··· QUOTED TEXT ···

Let us consider these uses one at a time, starting with examples from the college emails that use the historically earliest form, the referential noun: (3)
(1) Some dude from Brown came up to us on old campus tonight and knew who she was!
(2) One of the state park dudes suggested we look into city parks in neighboring towns.
The singular noun dude, as in (1), must be masculine, but the plural, as shown in (2), can include a minority of females. (That is, some of those park rangers could have been women.) Second historically was the gender-neutral term of address, as in
(3) and the plural (4).
(3) Dude, isn't that your mom?
(4) Dudes, my stomach just flipped out on me. Both (3) and (4) were uttered by and addressed to female sports teammates, so we know they are truly gender-neutral. Finally, the last and most recently developed use of dude is the non-referring exclamation, which can appear only in the singular, as in (5) . (4)
(5) Dude, Hilary, good luck with that! But why has this widening happened to dude and not to guy? If we replace dude with guy in the observed examples (1)-(5) to create examples (6)-(10) below, we see that guy acts very much like dude most of the time. (5)
(6) Some guy from Brown came up to us on old campus tonight and knew who she was!
(7) One of the state park guys suggested we look into city parks in neighboring towns.
(8) * Guy, isn't that your mom?
(9) Guys, my stomach just flipped out on me.

··· ENTRIES SHOWN ···

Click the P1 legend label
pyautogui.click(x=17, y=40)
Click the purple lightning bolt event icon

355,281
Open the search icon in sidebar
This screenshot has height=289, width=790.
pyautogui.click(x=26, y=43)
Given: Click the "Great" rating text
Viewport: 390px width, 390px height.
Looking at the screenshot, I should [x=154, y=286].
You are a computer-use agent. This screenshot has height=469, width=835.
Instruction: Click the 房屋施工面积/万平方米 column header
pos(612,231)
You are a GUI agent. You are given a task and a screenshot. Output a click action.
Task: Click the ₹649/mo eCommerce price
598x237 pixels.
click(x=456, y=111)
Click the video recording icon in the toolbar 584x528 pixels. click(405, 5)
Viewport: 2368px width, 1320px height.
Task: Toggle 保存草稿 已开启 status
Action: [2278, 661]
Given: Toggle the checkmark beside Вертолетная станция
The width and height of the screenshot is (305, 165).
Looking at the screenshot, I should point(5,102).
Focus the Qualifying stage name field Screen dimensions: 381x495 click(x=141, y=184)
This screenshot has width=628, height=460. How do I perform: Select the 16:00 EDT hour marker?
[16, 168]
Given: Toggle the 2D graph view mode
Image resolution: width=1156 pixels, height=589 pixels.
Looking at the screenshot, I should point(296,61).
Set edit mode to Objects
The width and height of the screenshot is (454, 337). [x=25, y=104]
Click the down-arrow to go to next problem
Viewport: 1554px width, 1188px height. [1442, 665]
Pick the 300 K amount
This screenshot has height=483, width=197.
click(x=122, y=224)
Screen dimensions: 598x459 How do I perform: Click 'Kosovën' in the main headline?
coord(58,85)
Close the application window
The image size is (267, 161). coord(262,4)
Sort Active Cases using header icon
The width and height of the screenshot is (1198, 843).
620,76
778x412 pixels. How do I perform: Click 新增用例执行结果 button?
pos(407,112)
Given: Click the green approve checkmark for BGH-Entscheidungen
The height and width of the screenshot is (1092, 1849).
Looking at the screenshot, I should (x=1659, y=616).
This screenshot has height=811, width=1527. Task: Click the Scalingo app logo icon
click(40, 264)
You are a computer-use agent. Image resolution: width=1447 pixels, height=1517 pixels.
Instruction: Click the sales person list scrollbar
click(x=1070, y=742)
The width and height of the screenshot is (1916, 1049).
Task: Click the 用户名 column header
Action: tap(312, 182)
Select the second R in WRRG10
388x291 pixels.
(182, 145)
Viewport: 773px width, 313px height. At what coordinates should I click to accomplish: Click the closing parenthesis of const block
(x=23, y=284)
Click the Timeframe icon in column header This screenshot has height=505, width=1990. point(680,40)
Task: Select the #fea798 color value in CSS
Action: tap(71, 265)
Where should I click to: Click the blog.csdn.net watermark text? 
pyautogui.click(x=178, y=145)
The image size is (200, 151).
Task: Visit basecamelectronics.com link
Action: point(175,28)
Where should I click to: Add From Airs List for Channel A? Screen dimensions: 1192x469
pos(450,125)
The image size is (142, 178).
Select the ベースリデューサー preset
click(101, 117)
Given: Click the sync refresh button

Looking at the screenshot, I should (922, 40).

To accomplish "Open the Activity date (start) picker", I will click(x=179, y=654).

···

REQUEST 1:
In the passage on the word dude, which use of dude can appear only in the singular?
REQUEST 2:
Copy the passage on the word dude verbatim from "(1) Some dude" to "Dude, isn't that your mom?".

EXPECTED OUTPUT 1:
The non-referring exclamation

EXPECTED OUTPUT 2:
(1) Some dude from Brown came up to us on old campus tonight and knew who she was!
(2) One of the state park dudes suggested we look into city parks in neighboring towns.
The singular noun dude, as in (1), must be masculine, but the plural, as shown in (2), can include a minority of females. (That is, some of those park rangers could have been women.) Second historically was the gender-neutral term of address, as in
(3) and the plural (4).
(3) Dude, isn't that your mom?